I also asked married moms, single dads, and married dads.  Some people say boys don’t need dads and some say they need A dad.  And probably the best thing I’ve heard is this from a man, “Boys will become men.  They do need male role models.  Not that women can’t raise good men on their own, I’ve known quite a few who have.  But just like girls need a woman role model, boys need men too.  But it’s important that they have good, healthy, and responsible men in their lives.  Not just any men.”

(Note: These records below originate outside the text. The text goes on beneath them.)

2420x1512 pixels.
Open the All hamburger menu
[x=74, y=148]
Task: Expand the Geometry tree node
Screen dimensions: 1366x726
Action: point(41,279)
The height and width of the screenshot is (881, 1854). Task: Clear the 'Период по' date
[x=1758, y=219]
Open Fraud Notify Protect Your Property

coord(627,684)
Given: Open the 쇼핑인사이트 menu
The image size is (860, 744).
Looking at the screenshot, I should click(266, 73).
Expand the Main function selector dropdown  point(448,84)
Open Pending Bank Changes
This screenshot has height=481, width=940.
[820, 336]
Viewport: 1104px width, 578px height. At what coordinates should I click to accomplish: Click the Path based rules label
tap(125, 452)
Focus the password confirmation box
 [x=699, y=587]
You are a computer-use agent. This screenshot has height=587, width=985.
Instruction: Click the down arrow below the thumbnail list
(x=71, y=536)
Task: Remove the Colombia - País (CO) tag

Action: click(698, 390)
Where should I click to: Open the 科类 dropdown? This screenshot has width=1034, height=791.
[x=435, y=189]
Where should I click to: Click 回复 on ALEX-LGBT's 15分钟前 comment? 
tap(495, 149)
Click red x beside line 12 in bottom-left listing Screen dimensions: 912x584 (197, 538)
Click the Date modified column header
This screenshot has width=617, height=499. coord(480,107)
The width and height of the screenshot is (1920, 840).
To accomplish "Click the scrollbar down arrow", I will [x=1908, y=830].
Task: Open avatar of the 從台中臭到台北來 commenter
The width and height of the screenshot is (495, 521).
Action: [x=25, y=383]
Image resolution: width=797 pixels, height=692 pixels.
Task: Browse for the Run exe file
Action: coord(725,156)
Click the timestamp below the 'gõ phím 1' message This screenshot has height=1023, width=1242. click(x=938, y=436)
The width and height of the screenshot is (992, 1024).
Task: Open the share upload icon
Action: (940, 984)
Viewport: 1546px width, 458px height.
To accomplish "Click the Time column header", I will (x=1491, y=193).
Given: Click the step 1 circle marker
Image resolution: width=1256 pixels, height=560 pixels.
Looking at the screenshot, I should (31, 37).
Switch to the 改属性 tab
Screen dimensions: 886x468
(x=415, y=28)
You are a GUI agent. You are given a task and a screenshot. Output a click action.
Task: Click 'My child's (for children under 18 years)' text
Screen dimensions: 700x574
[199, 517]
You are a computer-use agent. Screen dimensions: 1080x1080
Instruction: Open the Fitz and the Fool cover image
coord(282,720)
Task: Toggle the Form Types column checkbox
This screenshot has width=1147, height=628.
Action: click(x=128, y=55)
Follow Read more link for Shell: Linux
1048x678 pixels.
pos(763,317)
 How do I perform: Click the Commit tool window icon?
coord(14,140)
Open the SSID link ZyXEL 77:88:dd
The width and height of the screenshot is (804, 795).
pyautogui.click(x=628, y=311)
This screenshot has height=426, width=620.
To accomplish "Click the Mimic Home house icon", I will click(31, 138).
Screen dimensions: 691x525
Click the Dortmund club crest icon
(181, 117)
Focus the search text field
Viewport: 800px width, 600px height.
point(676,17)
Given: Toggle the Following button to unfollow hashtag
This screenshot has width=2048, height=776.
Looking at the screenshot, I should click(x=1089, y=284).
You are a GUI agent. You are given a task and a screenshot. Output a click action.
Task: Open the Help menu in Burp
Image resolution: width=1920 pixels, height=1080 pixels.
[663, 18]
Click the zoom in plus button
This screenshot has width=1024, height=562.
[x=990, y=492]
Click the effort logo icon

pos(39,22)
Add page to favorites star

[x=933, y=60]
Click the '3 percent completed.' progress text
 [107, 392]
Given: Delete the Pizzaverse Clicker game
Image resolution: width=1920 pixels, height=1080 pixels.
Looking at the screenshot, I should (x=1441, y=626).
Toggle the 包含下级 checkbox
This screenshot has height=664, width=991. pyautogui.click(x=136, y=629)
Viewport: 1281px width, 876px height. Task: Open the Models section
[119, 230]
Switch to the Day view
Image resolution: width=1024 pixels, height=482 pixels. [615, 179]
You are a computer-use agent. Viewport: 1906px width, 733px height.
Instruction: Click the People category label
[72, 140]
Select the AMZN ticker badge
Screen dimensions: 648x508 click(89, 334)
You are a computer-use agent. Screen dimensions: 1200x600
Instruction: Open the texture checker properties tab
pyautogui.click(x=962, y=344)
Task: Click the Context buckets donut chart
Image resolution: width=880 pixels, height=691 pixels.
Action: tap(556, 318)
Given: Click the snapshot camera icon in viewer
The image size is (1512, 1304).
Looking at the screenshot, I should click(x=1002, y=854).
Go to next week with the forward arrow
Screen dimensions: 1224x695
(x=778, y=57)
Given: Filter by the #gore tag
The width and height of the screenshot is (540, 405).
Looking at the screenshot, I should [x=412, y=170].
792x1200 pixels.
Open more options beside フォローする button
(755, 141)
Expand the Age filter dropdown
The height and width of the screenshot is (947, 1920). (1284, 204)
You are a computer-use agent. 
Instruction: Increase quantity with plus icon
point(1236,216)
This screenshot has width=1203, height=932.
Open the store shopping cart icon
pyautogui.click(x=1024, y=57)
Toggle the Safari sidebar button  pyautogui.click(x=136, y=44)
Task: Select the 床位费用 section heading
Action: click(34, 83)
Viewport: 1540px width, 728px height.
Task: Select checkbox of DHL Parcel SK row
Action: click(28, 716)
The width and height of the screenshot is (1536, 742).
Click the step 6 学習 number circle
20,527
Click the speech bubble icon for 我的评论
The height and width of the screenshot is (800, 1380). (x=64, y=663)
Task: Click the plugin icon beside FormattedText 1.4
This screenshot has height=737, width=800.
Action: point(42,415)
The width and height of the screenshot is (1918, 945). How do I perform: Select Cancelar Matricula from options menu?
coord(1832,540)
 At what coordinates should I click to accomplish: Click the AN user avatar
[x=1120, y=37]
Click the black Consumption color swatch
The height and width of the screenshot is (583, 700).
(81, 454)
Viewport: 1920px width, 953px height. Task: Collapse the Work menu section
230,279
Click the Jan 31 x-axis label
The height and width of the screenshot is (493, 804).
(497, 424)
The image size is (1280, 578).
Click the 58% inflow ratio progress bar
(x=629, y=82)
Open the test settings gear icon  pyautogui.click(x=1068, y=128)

One of my good male friends, Dennis, has three daughters and one son.  His son, six years old, is his youngest and his daughters are eleven, thirteen, and fifteen.  He and his son hold the doors open for his wife and daughters whether they are going in and out of a building or in and out of a car.  He told me, “I want my son to know how to treat women right.  And I want my daughters to find men who treat them right.  The best I can do is lead my son in his journey to manhood and show my daughters what to look for.”

I guess the best thing I can do is… my best.  In my Do Boys Need Men blog, I said that it’s my responsibility to make sure that the men in our lives represent the men I want my boys to grow up into.  And no, I’m not going to point and say “That one!  I want Caden to be like him!”  But I will feel more confident that a male friend, relative, etc. whose presence in our lives is something that is healthy, responsible, kind and just over all just what makes a good man.